One hundred six abortion restrictions passed in 19 state legislatures in the first 10 months of 2021 say otherwise. That record-breaking figure includes a number of flat-out bans on abortion as well as a six-week ban out of Texas, which is also currently under consideration by the Supreme Court. To ignore the backdrop for this case feels insincere to the point of insult: The Supreme Court interprets the federal constitution. Its rulings affect the entire country, and Stewart would not be pleading with the Court to reverse Roe’s supposed national “damage” if he didn’t think it had the power to do that.

Chief Justice John Roberts’s claim that, though “the vast majority of other countries” adhere to a 15-week standard, we share a viability line in common with China and North Korea.

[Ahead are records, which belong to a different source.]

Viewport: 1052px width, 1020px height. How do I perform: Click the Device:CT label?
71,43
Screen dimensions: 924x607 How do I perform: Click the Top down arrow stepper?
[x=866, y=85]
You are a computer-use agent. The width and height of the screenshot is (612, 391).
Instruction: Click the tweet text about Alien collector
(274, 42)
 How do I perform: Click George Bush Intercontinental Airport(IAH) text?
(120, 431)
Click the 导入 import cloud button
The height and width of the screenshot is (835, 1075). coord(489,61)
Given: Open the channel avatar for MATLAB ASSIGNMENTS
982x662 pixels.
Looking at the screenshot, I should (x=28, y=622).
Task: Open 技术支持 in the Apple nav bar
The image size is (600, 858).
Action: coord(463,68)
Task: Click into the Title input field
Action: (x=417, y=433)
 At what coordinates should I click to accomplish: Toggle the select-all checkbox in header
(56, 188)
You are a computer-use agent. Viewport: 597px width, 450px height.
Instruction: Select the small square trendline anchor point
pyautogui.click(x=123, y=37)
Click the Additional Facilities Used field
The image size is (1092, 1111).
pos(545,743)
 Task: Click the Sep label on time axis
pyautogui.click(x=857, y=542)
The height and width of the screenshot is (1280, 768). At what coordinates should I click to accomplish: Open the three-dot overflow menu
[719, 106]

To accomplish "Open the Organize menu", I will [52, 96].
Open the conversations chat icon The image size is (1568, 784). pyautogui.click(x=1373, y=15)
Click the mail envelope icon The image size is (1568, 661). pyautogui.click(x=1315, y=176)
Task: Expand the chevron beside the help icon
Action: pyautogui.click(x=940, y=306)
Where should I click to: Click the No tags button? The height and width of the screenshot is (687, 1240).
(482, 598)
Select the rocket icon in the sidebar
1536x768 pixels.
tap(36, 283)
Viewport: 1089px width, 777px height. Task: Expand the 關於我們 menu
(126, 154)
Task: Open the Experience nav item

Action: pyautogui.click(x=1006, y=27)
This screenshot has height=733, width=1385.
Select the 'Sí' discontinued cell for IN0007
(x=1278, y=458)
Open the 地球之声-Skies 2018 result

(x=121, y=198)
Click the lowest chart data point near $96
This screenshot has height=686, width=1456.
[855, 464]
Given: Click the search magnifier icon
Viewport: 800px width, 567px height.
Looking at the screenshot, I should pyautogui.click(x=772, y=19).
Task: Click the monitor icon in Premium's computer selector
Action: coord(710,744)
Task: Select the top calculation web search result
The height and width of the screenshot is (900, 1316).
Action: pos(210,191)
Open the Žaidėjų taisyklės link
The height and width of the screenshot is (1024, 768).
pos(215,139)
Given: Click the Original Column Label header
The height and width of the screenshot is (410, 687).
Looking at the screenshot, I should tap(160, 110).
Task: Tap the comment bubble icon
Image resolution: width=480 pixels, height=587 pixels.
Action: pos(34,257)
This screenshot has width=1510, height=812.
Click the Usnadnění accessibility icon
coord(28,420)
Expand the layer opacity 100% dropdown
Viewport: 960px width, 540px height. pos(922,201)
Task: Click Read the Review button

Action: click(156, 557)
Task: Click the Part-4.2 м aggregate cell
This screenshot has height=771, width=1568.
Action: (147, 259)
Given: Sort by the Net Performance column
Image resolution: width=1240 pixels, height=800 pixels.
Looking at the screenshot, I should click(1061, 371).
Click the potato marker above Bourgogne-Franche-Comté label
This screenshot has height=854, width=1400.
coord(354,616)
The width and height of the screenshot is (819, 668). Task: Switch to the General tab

Abortion opponents like to talk about how the U.S. belongs to an embarrassing list of seven countries that allow abortion after 20 weeks of pregnancy. (Surprise, surprise, this also came up in one of Mississippi’s briefs.) China and North Korea get a lot of airtime in that argument; Canada and the Netherlands, as Jezebel’s Susan Rinkunas points out, strangely never do. But this claim fails to account for gaping differences in social welfare and medical access between the U.S. and many of the European countries it holds out as peers. When you factor in the aforementioned reasons why people typically seek to terminate at or after 15 weeks and consider that the U.S. is comparing itself with countries whose universal health care often covers the cost of abortion, the discrepancy begins to make more sense. If you could go to a government-run clinic and get an abortion free of charge, as is the case in the United Kingdom, you may not find yourself pushed up against a 15-week wall because it took so long to raise funds for the procedure, child care, transportation, lodging, and all the hidden costs patients often confront stateside. If you — hypothetically a pregnant person in the U.K. — found out at 24 weeks that your pregnancy carried a bunch of health risks, the law would allow you to terminate. (Not to suggest the U.K. is perfect — simply to say Roberts and his ilk lean on a bad-faith argument.)

The idea that contraception is affordable and accessible enough that people needn’t rely on abortion to avoid pregnancy.

Stewart trotted out this line a few times, and it is offensively disingenuous. Under the Affordable Care Act, contraception is indeed supposed to be free, but Republican lawmakers have worked very hard to make sure that it isn’t. Throughout the U.S., even people with private insurance run into problems — for example, the contraceptive method your doctor prescribes isn’t one they cover, obligating you to either pay out of pocket or settle for something you don’t want. And that’s assuming you have coverage; according to the Kaiser Family Foundation, 11 percent of women ages 19 to 64 (or more than 10 million people) do not. For that group, the out-of-pocket cost of contraception will likely be untenable: The online pharmacy company GoodRX ballparks that annual total between $200 (to purchase an IUD, not including doctors’ fees related to its insertion) and $2,000 (for a vaginal ring). Uninsured rates are highest in a number of the states most hostile to comprehensive reproductive health, of which Mississippi is one. It is a desert for reproductive-health care: 69 of its 82 counties have three or fewer publicly funded clinics; 21 of those have only one.

And even if you do have access to contraception, no option is 100 percent effective at preventing pregnancy. While a copper IUD may have a 0.1 percent failure rate, you’re looking at about 7 percent for non-injected or implanted hormonal options (including the pill), 13 percent for a condom, and 17 percent for a diaphragm — to present a very limited array of possibilities — per the CDC. I would wager that in a state like Mississippi, where a woefully lacking sex-education approach is reflected in its high teen-pregnancy rate (the third highest in the country in 2016), those numbers may well be a little bigger. Regardless, behind the statistics are people who tried not to become pregnant but still did.

Stewart’s closing claim that “scrupulously neutral” — a term Kavanaugh used repeatedly to describe the way the Court should be about abortion — is an apt descriptor of Mississippi’s request.

This man keeps lying right to my face.